NUOVE ALLEANZE GEOPOLITICHE
Di fronte alla minaccia di Isis sono nate nuove alleanze geopolitiche. Inaspettatamente, l’Iran e gli Usa hanno provato a collaborare per contrastare il pericolo, così come l’Arabia Saudita, nemico dell’Iran, ne è diventato tacito alleato. Secondo il rapporto, “analogamente può dirsi per la Turchia che si vede ‘costretta’ a confrontarsi con i curdi che hanno salvato col loro intervento migliaia di yazidi minacciati dal genocidio”. Si tratta di alleanze insolite dal futuro e natura incerti.
LO SCENARIO LIBICO
Inevitabile fare riferimento, quando si parla di Isis, a quanto accade in Libia.
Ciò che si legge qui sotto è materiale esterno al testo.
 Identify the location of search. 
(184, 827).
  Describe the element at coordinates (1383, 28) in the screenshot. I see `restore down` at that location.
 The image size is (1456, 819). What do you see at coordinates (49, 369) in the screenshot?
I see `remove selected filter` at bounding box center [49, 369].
Il Paese ha subito un progressivo deterioramento della sicurezza, sempre dovuto ad antichi scontri tribali, nonché dal progressivo incremento della minaccia proveniente da gruppi di ispirazione salafita e jihadista. Per lo studio, “il perdurare di una situazione di rilevante precarietà sul piano della sicurezza offre maggiori possibilità di azione anche alle organizzazioni criminali locali, tra cui quelle che gestiscono il flusso di migranti dalla Libia verso l’Italia e quelle che operano i sequestri di cittadini occidentali”. La crisi libica ha innalzato pericolosamente i coefficienti di rischio per l’intero sistema produttivo e imprenditoriale italiano.
UNA PROCURA NAZIONALE ANTITERRORISMO?
Lo studio ha rilevato l’adeguatezza delle attuali strutture giudiziarie per far fronte alle nuove sfide terroristiche nazionali ed internazionali. “Più idonea ad affrontare tali sfide sembrerebbe una struttura che potremo chiamare Procura Nazionale Antiterrorismo (Pna) – prosegue il rapporto – a cui attribuire la competenza a svolgere tutte le indagini per reati di terrorismo ed eversione, in seno alla quale strutturare una banca dati nazionale ed internazionale della materia”. Tale Procura Nazionale, contrariamente alla Direzione Nazionale Antimafia, non dovrebbe avere solo poteri di coordinamento, ma poteri di indagine diretta e di direzione rispetto alle Procure distrettuali.